Sam Houston State University scouts had already seen the pair of athletes and indeed liked what they saw and Novicke pushed to get a pole purchased, adding it very well could change these boys’ lives.
There was certainly truth to that statement as both signed on to participate in track and field at the college level, Gajewski at Southern Arkansas and Fritsch at Sam Houston where he specialized in the pole vault.
Now a sophomore, Fritsch made his second trip to a national competition, although the first journey was as a freshman to outdoor nationals, where the top 24 athletes in each event compete for the top spot.
This indoor season, Fritsch made his mark known throughout the conference and regional meets which landed him a spot on the national roster along with a pair of Bearkat sprinters.
Although they could not coach him up on how to get a couple extra inches, Fritsch noted it was great to have familiar faces around the training facilities.

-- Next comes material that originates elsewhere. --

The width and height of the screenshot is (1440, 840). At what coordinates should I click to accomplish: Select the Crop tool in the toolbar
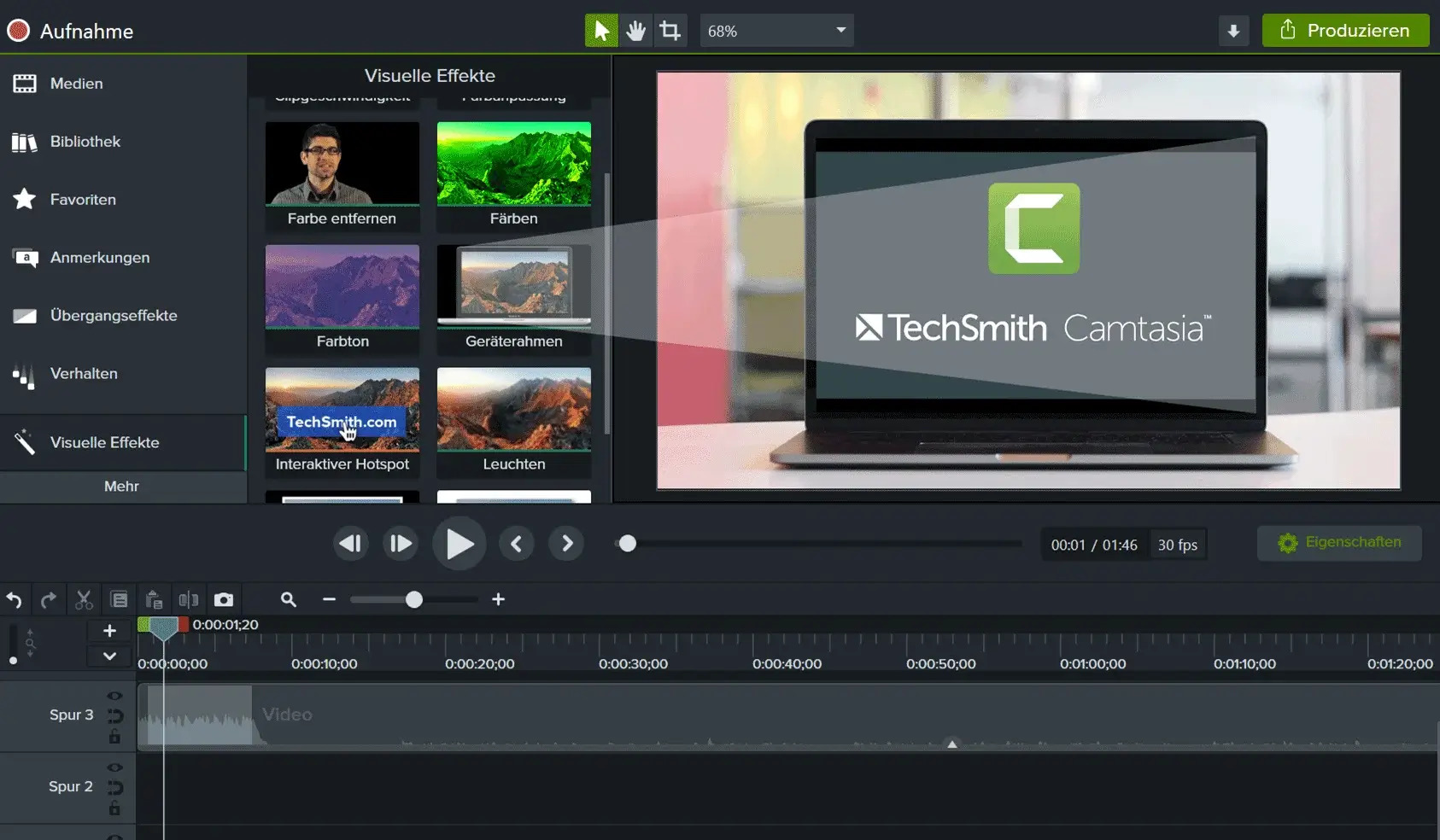tap(670, 30)
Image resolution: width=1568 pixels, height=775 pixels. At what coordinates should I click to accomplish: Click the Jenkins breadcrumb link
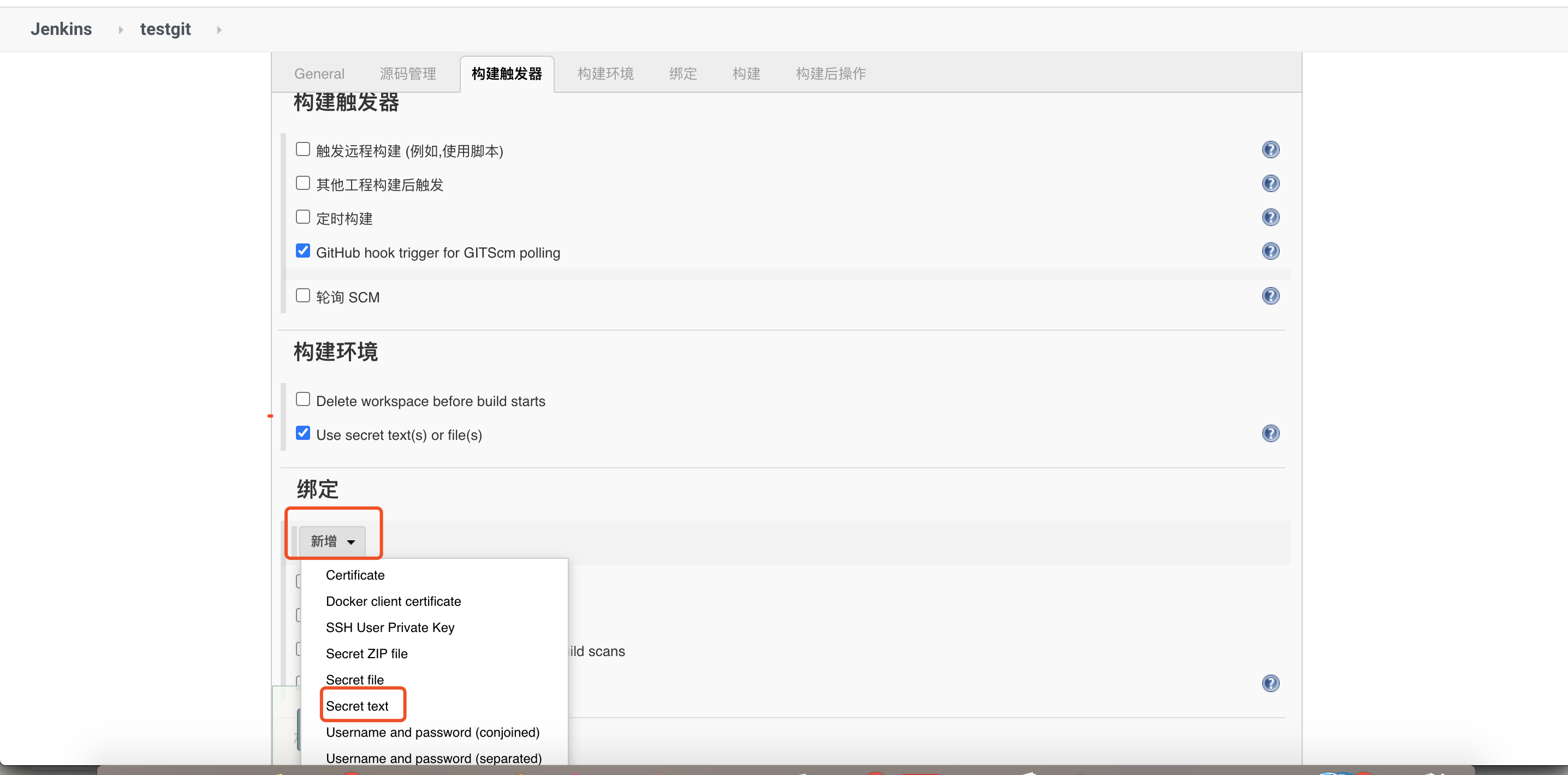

“When you’ve got teammates that have been with you every other step of the way, having them there helping you train made it that much more comfortable,” Fritsch said.
That comfortability may have just been the edge he needed, as he added that he was feeling confident among the top 16 pole vaulters in the nation competing in indoor track.
“It was definitely there if I had it,” Fritsch said of finishing near the top. “Some people have good days, some people have bad days; not everyone always jumps their personal record. I knew I just had to put it together.”
And put it together he did, continuing to add height onto the school record which he broke back in February, allowing him to climb even higher in the rankings as well.
He cleared 5.33m without fail before hitting 5.43m, 5.53m and 5.58m on his second attempt each to increase that school record of his own.
He was then met with a 5.63-meter clearance which would put him in the top eight and what was going through his mind?
“How bad do I really want it?” Fritsch asked himself.
Clearly, he wanted it pretty bad as he jumped over the bar on his first try, which turned out to serve as an important tie-breaker with the eighth-place finisher.
K.C. Lightfoot of Baylor needed a second attempt at 5.63 meters and since neither he nor Fritsch cleared 5.68, the seventh-place position went to the Sealy native. The podium finish also came with All-American honors as being one of the top eight finishers in your event.
Fritsch added it was definitely tougher competition on the indoor national stage compared to outdoors and added these big dreams started right here in the little town of Sealy.
“I’m really blessed to have that title [of All-American], that’s pretty amazing,” he said. “Like you said Sealy’s a small town, Sam Houston isn’t the biggest either but I’m getting my name out there, people are getting more familiar with me and know what I’m capable of.”
He added he understood the gravity of becoming just the second Bearkat to earn All-American status and certainly hopes there are more behind him.
“It’s a pretty good list to be on,” he said. “Hopefully we’ll be adding some more soon.”
The only other Sam Houston track athlete to do so actually occurred last season, with Buffalo’s own Tyler Adams grabbing a third-place finish in the heptathlon.
Fritsch noted since his indoor season ran so long, he was likely going to take the rest of this week off before the outdoor season picks up for him as he added that some meets are already beginning to run.
But after that, his sights are set on clearing an international standard that could qualify him for the USA Championships over the summer.
He included that those aims have always been set high, and he doesn’t see a reason to stop where he’s at.
“I’ve always had big dreams,” Fritsch said. “I’ve come this far, why not keep going?”